Before fine-tuning, you need to prepare your dataset according to the expected format. See the data format documentation for details on how to structure your data

Training

info

We recommend that you read the corresponding model card before starting training to follow the parameter settings requirements and fine-tuning best practices

  1. Navigate to the CogKit/ directory after cloning the repository

    cd CogKit/
  2. Choose the appropriate training script from the quickstart/scripts directory based on your task type and distribution strategy. For example, train_ddp_t2i.sh corresponds to DDP strategy + text-to-image task

  3. Review and adjust the parameters in the selected training script (e.g., --data_root, --output_dir, etc.)

  4. [Optional] If you are using ZeRO strategy, refer to quickstart/configs/accelerate_config.yaml to confirm your ZeRO config file and number of GPUs.

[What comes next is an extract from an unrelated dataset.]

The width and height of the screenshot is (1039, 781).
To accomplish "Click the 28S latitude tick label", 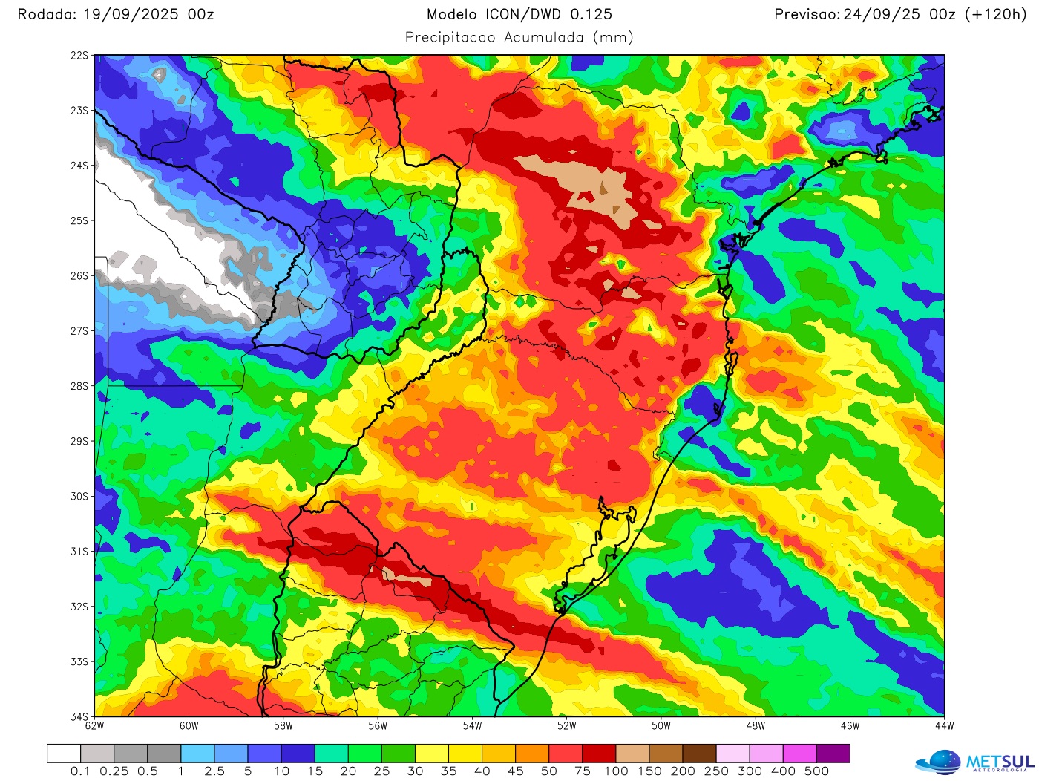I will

  5. Run the script, for example:

    cd quickstart/scripts
    bash train_ddp_t2i.sh

Load Fine-tuned Model

LoRA

After fine-tuning with LoRA, you can load your trained weights during inference using the --lora_model_id_or_path option or parameter. For more details, please refer to the inference guide.

ZeRO

After fine-tuning with ZeRO strategy, you need to use the zero_to_fp32.py script provided in the quickstart/tools/converters directory to convert the ZeRO checkpoint weights into Diffusers format. For example:

cd quickstart/tools/converters
python zero2diffusers.py checkpoint_dir/ output_dir/ --bfloat16

During inference, pass the output_dir/ to the --transformer_path option or parameter. For more details, please refer to the inference guide.